• _Data shown_:
[start]
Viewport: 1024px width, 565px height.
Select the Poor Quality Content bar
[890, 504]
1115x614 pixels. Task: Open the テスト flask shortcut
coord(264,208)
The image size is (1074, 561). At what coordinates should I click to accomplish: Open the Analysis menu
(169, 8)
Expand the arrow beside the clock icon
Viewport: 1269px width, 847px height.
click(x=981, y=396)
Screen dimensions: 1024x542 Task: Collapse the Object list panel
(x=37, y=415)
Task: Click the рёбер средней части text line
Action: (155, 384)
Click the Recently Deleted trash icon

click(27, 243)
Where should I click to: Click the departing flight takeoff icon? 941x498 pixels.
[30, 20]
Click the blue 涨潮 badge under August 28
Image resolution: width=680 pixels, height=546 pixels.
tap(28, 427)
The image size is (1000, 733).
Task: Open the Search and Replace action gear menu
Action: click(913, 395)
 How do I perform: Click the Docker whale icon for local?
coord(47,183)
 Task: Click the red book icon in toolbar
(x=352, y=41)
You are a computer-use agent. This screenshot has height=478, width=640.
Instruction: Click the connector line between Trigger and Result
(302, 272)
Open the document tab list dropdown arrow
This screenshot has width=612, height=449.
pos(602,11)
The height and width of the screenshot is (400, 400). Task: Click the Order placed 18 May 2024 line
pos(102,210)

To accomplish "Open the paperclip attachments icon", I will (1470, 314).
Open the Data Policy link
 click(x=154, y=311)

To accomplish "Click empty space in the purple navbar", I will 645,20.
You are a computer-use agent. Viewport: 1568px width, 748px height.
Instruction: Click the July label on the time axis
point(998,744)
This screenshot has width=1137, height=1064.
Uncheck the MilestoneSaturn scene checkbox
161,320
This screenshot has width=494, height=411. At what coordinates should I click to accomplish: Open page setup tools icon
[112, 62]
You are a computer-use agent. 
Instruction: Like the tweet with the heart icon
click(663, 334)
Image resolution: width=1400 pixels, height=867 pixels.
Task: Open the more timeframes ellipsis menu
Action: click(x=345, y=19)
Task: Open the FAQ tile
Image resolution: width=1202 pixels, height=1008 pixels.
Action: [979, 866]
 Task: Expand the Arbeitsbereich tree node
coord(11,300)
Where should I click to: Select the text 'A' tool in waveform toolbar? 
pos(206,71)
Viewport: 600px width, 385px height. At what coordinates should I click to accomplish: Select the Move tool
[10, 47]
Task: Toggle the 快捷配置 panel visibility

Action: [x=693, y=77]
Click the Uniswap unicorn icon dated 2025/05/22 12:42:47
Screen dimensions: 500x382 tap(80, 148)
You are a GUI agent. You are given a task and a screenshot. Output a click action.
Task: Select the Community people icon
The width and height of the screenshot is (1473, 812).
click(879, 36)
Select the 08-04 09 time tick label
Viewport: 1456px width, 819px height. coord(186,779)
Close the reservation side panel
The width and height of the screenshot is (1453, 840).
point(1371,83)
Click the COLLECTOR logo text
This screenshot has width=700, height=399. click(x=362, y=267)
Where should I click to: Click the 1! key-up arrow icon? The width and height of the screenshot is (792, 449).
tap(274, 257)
[end]
• _Task instructions_:
Edit the material starting with the line containing "Viewport: 600px width, 385px" and going on through the line containing "This screenshot has width=700, height=399.", replacing "reservation" with "booking" and leaving everything else unchanged. Return only those lines.

• _Completed task_:
Viewport: 600px width, 385px height. At what coordinates should I click to accomplish: Select the Move tool
[10, 47]
Task: Toggle the 快捷配置 panel visibility

Action: [x=693, y=77]
Click the Uniswap unicorn icon dated 2025/05/22 12:42:47
Screen dimensions: 500x382 tap(80, 148)
You are a GUI agent. You are given a task and a screenshot. Output a click action.
Task: Select the Community people icon
The width and height of the screenshot is (1473, 812).
click(879, 36)
Select the 08-04 09 time tick label
Viewport: 1456px width, 819px height. coord(186,779)
Close the booking side panel
The width and height of the screenshot is (1453, 840).
point(1371,83)
Click the COLLECTOR logo text
This screenshot has width=700, height=399. click(x=362, y=267)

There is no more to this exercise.